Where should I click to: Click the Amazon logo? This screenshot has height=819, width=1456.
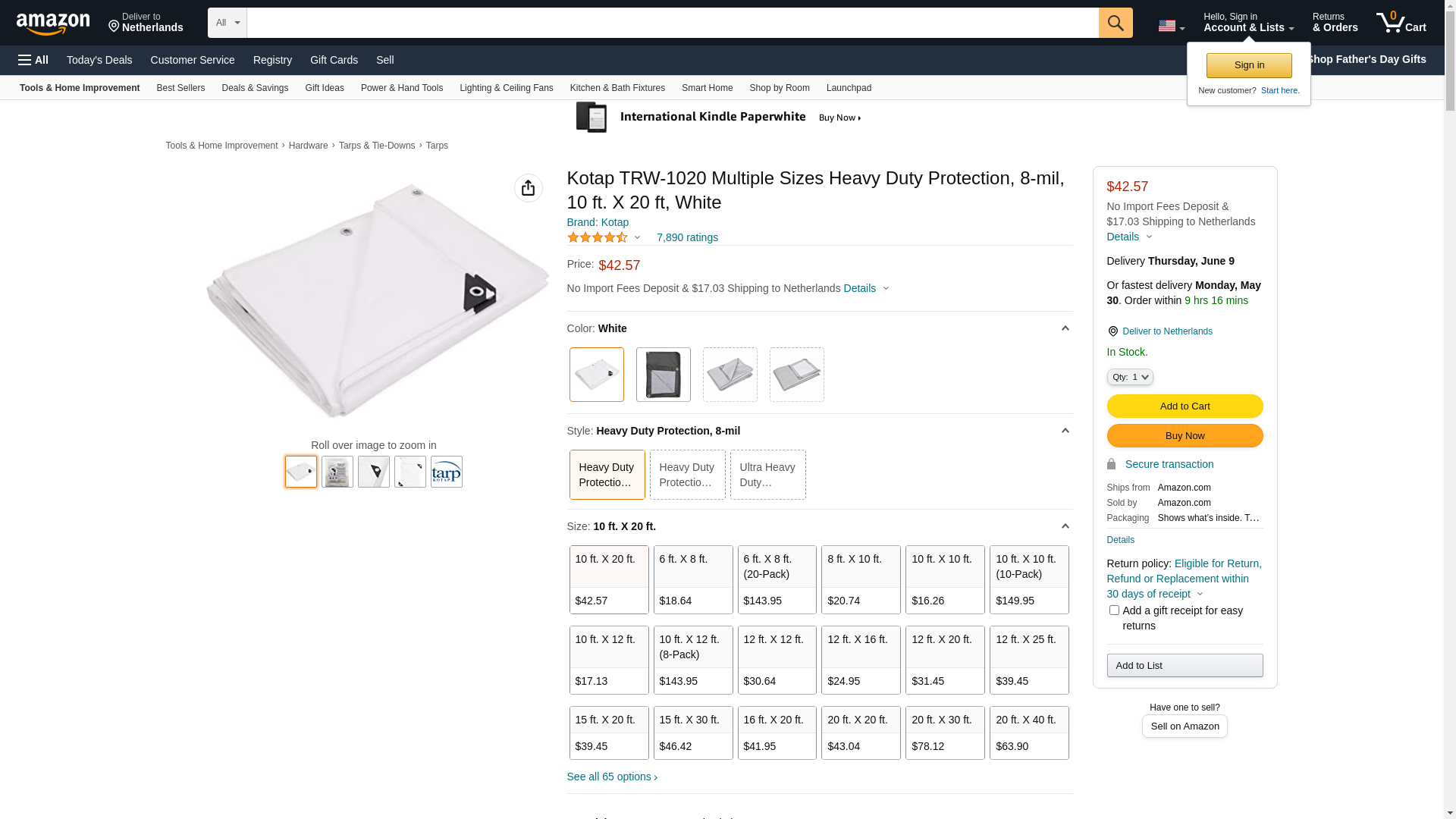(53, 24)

________________________

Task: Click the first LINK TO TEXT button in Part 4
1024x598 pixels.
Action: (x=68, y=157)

________________________

__Exercise details__. Express everything from the line containing "Task: Click the" down to the line containing "Action: (x=68, y=157)" as a numbered list, with blank lines omitted.

__Result of this exercise__.
1. Task: Click the first LINK TO TEXT button in Part 4
2. 1024x598 pixels.
3. Action: (x=68, y=157)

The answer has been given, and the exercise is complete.